Complete the following -
**1)** Reproduce verbatim the part of the passage on debugging SIP failures between Asterisk and KASP, starting with "Read this: KASP" and going on through "of three days.".
**2)** Carry on the passage on debugging SIP failures between Asterisk and KASP, picking up after its last sentence.

Text block -
Read this: KASP forwarded the INVITE at 12:37:16.302 and waited. Asterisk never replied — no 100 Trying, no 180, no 200. After 7 seconds KASP's own timer fired and it returned 502 No More Routes. Absence of a packet, not presence of an error. That is exactly the signature of H5 (identify match miss) — the canonical Garanti M08 root cause.

906-hypothesis tree

The 6-hypothesis decision tree

Every recurring SIP integration failure we have ever debugged at Freya falls into one of six bins. freya-onprem/playbooks/sip-asterisk-debug.md codifies them — Ricky's writeup of the Garanti M08 / M09 arc. Memorize this tree. Walking it in order means you do the cheap network checks before the expensive config tuning, which means you fix incidents in 30 minutes instead of three days.

Given information -
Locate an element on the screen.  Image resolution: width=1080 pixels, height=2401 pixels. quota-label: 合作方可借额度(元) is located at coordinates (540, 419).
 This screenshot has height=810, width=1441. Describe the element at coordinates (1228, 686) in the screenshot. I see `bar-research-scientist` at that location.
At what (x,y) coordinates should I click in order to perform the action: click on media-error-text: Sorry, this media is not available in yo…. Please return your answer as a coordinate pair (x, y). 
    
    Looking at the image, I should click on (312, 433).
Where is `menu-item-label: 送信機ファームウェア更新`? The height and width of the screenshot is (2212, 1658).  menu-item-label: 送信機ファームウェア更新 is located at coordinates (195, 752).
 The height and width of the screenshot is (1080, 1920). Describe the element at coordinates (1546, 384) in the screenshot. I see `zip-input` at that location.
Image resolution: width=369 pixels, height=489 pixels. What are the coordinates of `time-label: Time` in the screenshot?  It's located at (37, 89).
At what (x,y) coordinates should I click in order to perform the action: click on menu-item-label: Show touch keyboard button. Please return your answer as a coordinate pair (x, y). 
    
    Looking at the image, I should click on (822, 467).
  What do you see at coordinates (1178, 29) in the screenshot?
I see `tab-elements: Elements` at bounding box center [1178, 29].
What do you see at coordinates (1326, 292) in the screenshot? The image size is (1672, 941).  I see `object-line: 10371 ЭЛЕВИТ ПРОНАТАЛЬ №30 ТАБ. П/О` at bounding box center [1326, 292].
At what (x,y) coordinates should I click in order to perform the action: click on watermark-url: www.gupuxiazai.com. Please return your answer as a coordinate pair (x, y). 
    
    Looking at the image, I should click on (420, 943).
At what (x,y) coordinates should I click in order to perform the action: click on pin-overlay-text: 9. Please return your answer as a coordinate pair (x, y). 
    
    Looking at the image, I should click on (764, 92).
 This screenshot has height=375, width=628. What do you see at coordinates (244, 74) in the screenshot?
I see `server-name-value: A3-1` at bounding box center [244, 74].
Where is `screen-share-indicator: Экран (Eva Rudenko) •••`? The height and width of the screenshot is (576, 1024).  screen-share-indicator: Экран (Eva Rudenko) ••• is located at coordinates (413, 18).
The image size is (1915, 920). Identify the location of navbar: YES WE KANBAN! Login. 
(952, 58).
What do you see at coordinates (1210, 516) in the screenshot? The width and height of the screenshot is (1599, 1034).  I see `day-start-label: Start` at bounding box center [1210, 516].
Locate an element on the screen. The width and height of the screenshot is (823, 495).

Answers below -
**1)**
Read this: KASP forwarded the INVITE at 12:37:16.302 and waited. Asterisk never replied — no 100 Trying, no 180, no 200. After 7 seconds KASP's own timer fired and it returned 502 No More Routes. Absence of a packet, not presence of an error. That is exactly the signature of H5 (identify match miss) — the canonical Garanti M08 root cause.

906-hypothesis tree

The 6-hypothesis decision tree

Every recurring SIP integration failure we have ever debugged at Freya falls into one of six bins. freya-onprem/playbooks/sip-asterisk-debug.md codifies them — Ricky's writeup of the Garanti M08 / M09 arc. Memorize this tree. Walking it in order means you do the cheap network checks before the expensive config tuning, which means you fix incidents in 30 minutes instead of three days.

**2)**
Walk the tree. Each yes/no narrows you to a concrete next command:

Demo 3 — Walk the 6-hypothesis tree
Quote from the playbook: "Media plane is cheaper to rule out than pjsip config tuning. Signaling silence is the hardest thing to spot because it's an absence of a log line, not a visible error."

For at-a-glance scanning when you don't have time for the tree:

H1
Firewall ACL gap
UDP 5060 or RTP 10000–10499 blocked. Most common on Day 1 of a new trunk.
tcpdump on Asterisk; do you see the INVITE arriving?
H2
NAT / address rewrite
SDP carries an unreachable container-internal IP. external_media_address missing or wrong.
check SDP c= line; is it a private IP?
H3
Stateless / light proxy
ACK and BYE bypass the proxy. Calls drop at exactly 32s or 60s.
is there a Record-Route header? if no, open 5060 direct UA-to-UA
H4
Codec / transport mismatch
UDP vs TCP, ulaw vs G.722. Often surfaces as 488 Not Acceptable Here.
look at SIP/SDP transport vs the 488 Not Acceptable Here
H5
Identify match miss
The trunk's match= block doesn't include the carrier's actual source IP. Asterisk drops the INVITE silently.
pjsip show endpoints; is the source IP in match=?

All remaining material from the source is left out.